→ **Part of a data file**:
[Start]
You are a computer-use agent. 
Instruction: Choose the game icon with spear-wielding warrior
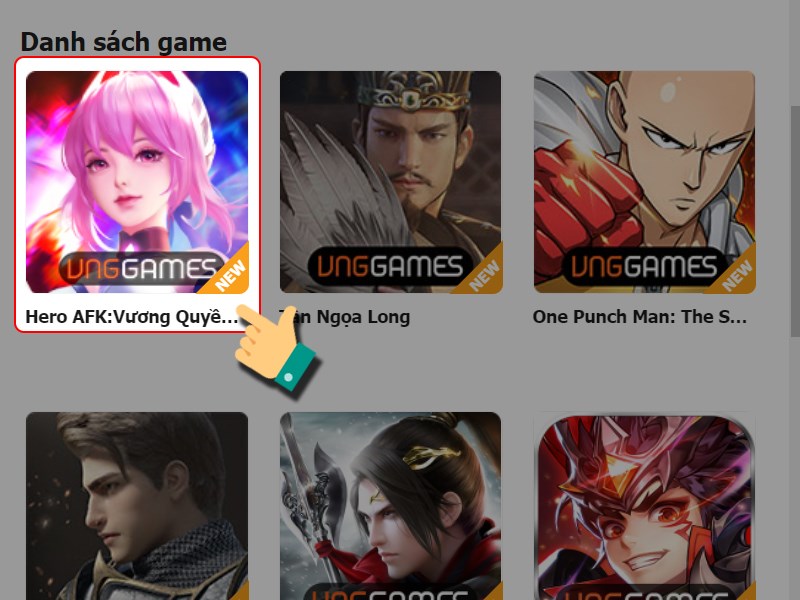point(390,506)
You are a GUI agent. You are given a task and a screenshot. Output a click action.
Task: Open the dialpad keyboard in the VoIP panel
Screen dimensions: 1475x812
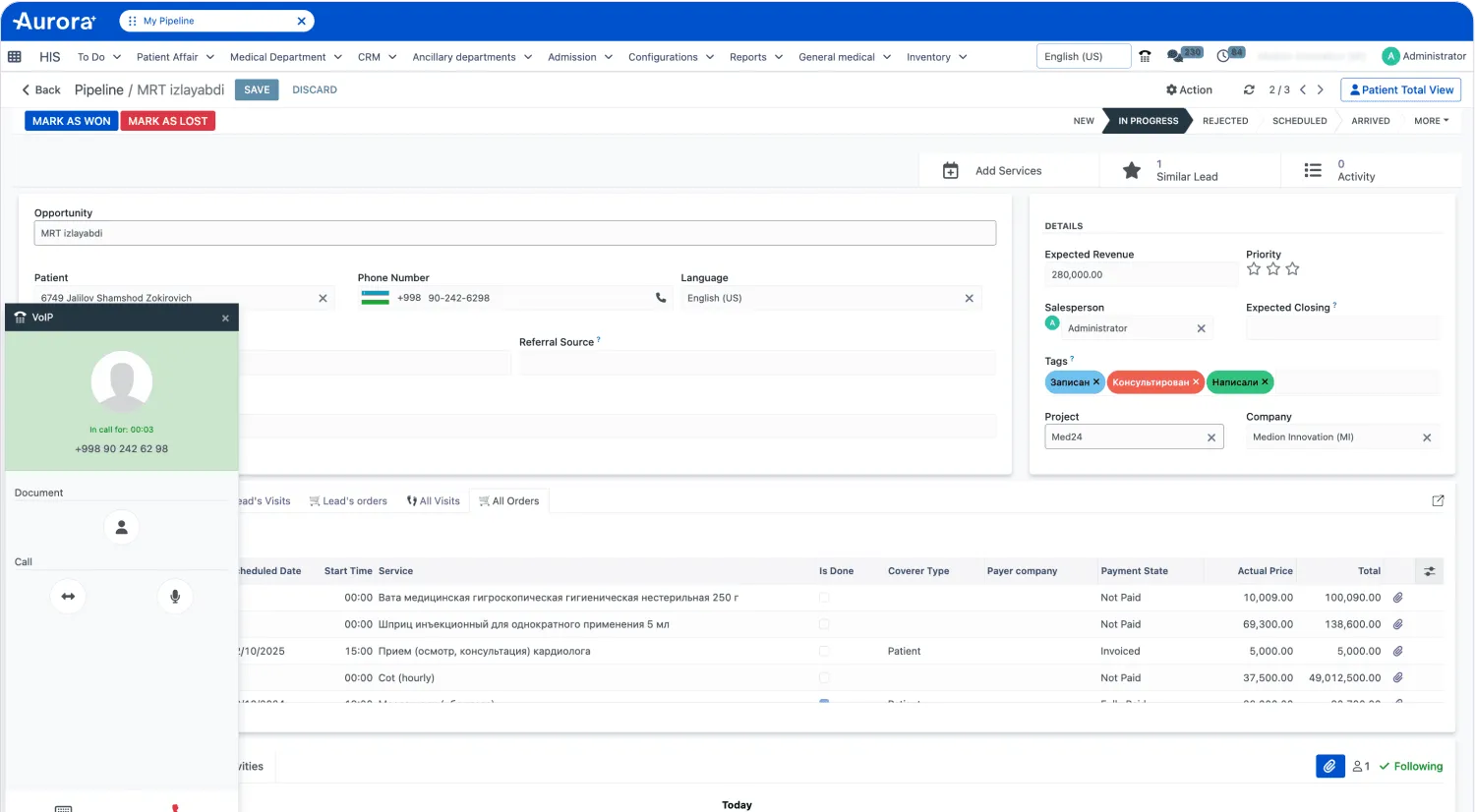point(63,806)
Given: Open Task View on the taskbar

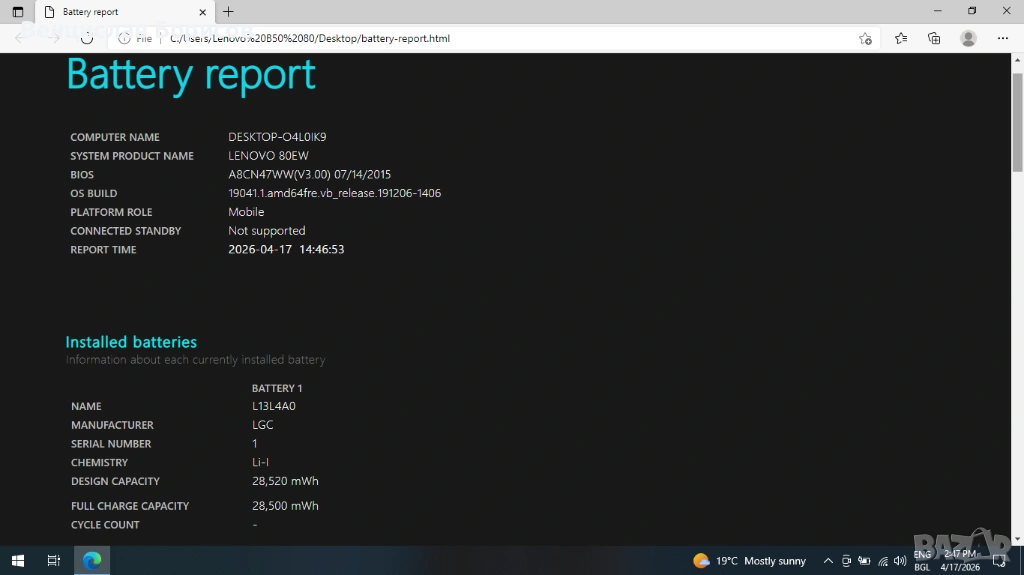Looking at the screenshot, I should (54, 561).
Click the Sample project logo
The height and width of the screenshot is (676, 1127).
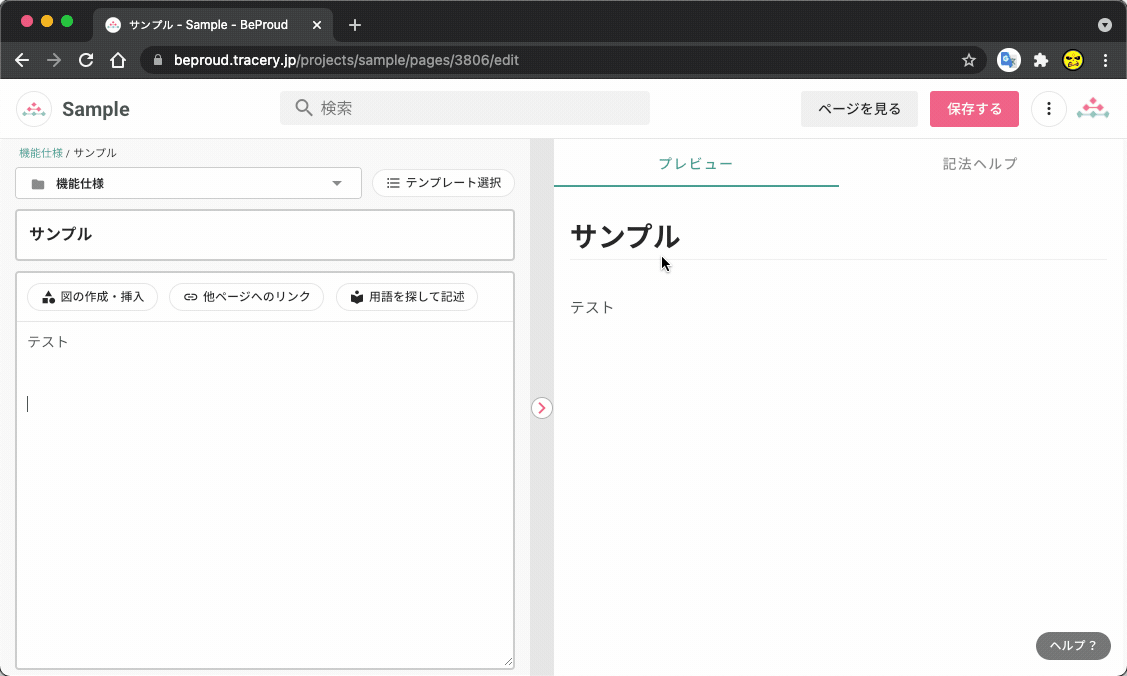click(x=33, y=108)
[End]
→ **Stated task**: Render the stretch of the records from the line containing "Click the Sample project logo" through the end as a JSON list of strings, one string per line, skipping blank lines. Omit the pictures.

→ **The completed task**:
[
  "Click the Sample project logo",
  "The height and width of the screenshot is (676, 1127).",
  "click(x=33, y=108)"
]